Como todo lo que hay a nuestro alrededor tienda a cambiar y a ponerse de moda, la caja de cambios de los coches no piensan quedarse atrás.

Destacamos los cambios automáticos que tienden a facilitar la conducción, haciendo su manejo mucho más eficiente, rápido y agradable, y además, ayuda a ahorrar combustible.

Muchas personas han oído que los coches automáticos son muchos más cómodos que las marchas tradicionales, pero nunca lo han probado, ¡no os preocupéis!, nosotros os ayudaremos a salir de dudas para los que los tengan y a enseñaros a los que estáis un poco pez en el asunto.

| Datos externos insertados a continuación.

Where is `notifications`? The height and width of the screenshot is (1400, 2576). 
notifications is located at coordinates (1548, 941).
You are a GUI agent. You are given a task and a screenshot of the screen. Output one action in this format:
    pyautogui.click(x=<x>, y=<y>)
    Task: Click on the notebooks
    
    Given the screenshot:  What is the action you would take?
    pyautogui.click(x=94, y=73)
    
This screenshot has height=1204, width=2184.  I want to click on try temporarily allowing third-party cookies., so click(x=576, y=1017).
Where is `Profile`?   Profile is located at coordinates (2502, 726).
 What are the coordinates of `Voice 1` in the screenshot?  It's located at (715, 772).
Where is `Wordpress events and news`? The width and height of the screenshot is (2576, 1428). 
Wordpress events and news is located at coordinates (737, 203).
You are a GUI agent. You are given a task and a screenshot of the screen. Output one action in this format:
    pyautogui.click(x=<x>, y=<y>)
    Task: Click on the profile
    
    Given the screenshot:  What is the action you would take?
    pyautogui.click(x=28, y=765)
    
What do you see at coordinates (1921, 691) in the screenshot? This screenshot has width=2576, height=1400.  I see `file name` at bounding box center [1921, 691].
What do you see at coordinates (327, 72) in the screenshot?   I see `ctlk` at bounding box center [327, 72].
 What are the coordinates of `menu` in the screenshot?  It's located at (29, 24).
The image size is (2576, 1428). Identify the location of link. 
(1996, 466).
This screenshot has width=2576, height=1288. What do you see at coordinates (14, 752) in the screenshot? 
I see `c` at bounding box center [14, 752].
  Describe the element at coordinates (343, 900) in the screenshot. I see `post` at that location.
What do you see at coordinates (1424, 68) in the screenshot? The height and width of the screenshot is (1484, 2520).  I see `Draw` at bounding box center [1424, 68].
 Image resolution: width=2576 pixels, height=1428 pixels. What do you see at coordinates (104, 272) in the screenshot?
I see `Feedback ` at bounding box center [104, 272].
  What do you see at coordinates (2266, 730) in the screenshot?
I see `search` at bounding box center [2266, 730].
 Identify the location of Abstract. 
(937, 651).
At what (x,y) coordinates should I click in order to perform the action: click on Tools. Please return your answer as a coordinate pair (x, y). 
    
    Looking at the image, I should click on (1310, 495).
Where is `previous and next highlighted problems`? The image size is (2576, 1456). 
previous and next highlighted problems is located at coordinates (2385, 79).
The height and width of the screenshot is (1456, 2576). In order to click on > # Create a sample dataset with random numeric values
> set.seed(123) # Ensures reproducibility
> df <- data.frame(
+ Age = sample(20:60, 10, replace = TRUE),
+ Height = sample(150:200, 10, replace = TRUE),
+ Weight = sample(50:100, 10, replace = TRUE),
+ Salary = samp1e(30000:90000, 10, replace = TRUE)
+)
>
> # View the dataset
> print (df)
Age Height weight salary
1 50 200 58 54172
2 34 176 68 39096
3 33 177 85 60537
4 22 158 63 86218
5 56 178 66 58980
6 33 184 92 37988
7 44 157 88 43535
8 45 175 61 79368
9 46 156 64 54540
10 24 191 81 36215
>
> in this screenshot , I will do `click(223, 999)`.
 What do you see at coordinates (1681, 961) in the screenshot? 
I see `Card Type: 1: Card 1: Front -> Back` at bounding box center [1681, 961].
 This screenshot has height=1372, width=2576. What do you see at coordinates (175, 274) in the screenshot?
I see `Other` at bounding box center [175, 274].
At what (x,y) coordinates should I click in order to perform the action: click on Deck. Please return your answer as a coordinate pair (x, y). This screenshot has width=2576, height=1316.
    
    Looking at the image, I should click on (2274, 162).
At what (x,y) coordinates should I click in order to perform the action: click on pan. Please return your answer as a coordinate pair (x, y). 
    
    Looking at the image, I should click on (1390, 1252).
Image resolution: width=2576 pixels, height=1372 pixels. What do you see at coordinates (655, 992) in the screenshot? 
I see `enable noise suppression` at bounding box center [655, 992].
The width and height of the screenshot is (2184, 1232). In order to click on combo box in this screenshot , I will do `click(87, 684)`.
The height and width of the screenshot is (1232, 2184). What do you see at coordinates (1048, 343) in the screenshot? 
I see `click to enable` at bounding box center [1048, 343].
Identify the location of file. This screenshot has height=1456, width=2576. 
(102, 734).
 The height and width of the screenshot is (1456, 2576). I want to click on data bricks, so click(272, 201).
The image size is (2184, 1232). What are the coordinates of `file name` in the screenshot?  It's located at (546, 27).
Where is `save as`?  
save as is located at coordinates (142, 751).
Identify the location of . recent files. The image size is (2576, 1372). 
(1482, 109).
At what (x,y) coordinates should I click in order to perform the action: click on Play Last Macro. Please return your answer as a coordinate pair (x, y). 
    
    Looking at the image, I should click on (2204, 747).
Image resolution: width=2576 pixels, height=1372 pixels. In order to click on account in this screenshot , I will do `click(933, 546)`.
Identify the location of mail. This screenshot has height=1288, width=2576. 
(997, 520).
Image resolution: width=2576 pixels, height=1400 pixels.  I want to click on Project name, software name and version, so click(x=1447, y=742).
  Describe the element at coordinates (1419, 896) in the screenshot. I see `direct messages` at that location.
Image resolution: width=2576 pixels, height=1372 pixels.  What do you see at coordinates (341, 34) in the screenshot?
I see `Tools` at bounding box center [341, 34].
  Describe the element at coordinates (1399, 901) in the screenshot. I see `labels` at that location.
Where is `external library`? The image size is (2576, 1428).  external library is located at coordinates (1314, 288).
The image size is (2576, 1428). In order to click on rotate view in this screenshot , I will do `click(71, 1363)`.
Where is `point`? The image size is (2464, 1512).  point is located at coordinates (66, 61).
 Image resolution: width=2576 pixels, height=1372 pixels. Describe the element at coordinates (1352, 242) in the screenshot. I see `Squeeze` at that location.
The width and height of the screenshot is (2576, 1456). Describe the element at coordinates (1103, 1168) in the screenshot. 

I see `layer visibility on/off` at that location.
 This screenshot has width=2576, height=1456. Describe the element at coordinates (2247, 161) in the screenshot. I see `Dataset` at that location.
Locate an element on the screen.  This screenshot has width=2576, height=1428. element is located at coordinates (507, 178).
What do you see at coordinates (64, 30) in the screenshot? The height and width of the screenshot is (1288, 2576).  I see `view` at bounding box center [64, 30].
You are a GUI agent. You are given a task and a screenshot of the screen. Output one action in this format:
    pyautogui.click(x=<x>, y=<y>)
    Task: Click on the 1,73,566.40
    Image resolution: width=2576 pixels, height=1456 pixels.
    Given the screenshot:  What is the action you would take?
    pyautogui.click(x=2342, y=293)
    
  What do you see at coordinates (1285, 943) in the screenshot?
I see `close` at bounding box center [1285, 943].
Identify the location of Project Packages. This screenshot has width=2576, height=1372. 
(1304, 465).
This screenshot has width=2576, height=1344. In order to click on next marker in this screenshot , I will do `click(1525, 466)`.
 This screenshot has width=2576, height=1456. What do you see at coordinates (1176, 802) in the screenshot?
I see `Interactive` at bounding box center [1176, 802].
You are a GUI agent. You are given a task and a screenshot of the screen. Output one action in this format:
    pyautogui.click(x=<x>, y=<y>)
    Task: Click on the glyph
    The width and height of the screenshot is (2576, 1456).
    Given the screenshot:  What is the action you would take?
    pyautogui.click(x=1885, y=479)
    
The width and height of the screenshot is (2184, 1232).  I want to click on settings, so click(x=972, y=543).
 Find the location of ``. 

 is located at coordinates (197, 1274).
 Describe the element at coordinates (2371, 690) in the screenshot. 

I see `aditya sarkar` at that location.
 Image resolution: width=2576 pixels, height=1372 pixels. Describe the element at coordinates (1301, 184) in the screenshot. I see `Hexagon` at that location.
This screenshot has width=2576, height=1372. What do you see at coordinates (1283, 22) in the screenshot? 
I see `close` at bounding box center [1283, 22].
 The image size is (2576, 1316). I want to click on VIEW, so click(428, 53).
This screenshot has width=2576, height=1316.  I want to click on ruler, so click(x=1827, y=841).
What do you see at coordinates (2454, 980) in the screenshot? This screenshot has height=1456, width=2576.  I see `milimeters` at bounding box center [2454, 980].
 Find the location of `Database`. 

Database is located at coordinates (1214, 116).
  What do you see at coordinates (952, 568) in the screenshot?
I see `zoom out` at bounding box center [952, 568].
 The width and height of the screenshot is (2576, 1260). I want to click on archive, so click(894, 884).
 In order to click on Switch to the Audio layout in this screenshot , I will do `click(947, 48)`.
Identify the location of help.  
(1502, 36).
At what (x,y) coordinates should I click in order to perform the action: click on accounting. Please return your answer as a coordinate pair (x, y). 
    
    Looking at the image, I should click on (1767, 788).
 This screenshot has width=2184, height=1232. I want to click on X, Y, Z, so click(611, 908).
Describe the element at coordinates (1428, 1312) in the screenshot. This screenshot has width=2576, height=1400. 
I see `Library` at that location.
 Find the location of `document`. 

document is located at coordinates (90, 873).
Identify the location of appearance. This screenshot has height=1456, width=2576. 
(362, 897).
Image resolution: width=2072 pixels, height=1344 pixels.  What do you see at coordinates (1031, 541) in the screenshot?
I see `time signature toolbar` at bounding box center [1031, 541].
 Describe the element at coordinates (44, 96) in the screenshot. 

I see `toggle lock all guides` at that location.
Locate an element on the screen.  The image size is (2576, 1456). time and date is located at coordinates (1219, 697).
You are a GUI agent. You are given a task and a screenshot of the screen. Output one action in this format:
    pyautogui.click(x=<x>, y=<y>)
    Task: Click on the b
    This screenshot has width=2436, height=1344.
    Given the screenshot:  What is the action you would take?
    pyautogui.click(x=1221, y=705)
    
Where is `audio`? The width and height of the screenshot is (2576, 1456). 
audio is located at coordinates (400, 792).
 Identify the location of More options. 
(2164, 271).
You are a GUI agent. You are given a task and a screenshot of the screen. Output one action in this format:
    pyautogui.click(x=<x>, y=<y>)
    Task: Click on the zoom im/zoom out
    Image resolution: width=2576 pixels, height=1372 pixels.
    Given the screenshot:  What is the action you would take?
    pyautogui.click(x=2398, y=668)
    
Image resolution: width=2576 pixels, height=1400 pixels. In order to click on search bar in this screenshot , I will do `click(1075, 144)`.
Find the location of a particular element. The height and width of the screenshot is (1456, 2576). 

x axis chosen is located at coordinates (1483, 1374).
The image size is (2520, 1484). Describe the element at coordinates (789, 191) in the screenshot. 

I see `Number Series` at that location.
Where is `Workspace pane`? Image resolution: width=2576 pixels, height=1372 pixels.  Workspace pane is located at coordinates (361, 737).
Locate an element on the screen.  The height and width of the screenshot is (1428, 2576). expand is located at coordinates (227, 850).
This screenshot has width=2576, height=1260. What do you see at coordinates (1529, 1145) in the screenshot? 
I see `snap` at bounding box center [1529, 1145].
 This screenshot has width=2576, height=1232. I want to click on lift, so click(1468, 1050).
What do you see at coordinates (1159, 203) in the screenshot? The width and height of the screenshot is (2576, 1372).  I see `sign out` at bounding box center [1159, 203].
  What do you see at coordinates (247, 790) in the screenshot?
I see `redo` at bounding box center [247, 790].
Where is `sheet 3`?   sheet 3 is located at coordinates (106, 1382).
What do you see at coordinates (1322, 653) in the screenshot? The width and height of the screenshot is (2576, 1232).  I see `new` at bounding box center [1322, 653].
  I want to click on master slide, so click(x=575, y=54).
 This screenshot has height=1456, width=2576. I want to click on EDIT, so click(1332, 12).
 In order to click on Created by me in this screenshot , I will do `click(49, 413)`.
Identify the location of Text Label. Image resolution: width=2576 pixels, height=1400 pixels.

Lo primero y lo más significativo, es que estos coches sólo tienen dos pedales: el de la izquierda grande, que es el freno, y el derecho más pequeño, que es el acelerador.

Hay varios parámetros que regulan qué marcha selecciona la caja, como la velocidad, la carga sobre el acelerador, inclinación o las revoluciones de giro del motor (RPM). La caja procura seleccionar la relación más adecuada en función de las circunstancias, pero si le damos una ayudita, mejor.

Básicamente se trata de moderar la pisada sobre el pedal del acelerador, levantando un poco para exigir una menor aceleración. La caja puede determinar que la marcha que tiene engranada ya no es necesaria y pasar a una relación superior, lo que reducirá el consumo. A mayor pisada, más se retrasa el paso a una relación superior.

Las cajas automáticas tienen unas leyes de conservación, no permiten que los motores bajen de un mínimo de revoluciones, así que no hay que tener miedo de provocar averías por llevar el motor asfixiado.

Siempre hay que circular en “D” (Drive) o “A” (automático), excepto cuando nos detengamos. En ese momento seleccionaremos la “N” (Neutral) para reducir rozamientos mecánicos y el consumo en ligera medida. Esto se hace fundamentalmente para alargar la vida de los componentes más que para ahorrar.

Conducir en modo “S” (Sport) suele ser antieconómico, ya que el motor tiende a ir más revolucionado. Esto sólo lo haremos en puertos de montaña para mejorar la retención y gastar menos los frenos, pero en carretera hay que procurar no hacerlo. Si tiene un modo económico (consulta manual), selecciónalo.

Por otra parte, intenta minimizar el uso del freno si no supone un riesgo. Por ejemplo, si vamos hacia un semáforo que es previsible que se ponga en rojo, soltaremos el pedal del acelerador y dejaremos que el coche se acerque gastando poco o nada (depende de la caja). Si finalmente se cierra el desperdicio es menor, y si no se ha cerrado pues ahí estamos.

Por lo demás, las normas son las mismas que para el cambio manual. A veces, jugando con el cambio secuencial o semiautomático podemos mejorar levemente los resultados, pero eso depende mucho del modelo. Si tienes que adelantar o acelerar rápido, olvídate del consumo, lo que importa es hacer la maniobra con seguridad.

El manual de instrucciones suele contener información útil de cara al uso del cambio automático. Échale un vistazo, no todos los automáticos son iguales. El ahorro que puedes conseguir con estas técnicas será probablemente menor que respecto a un modelo de cambio manual, pero seguro que lo notarás a fin de mes.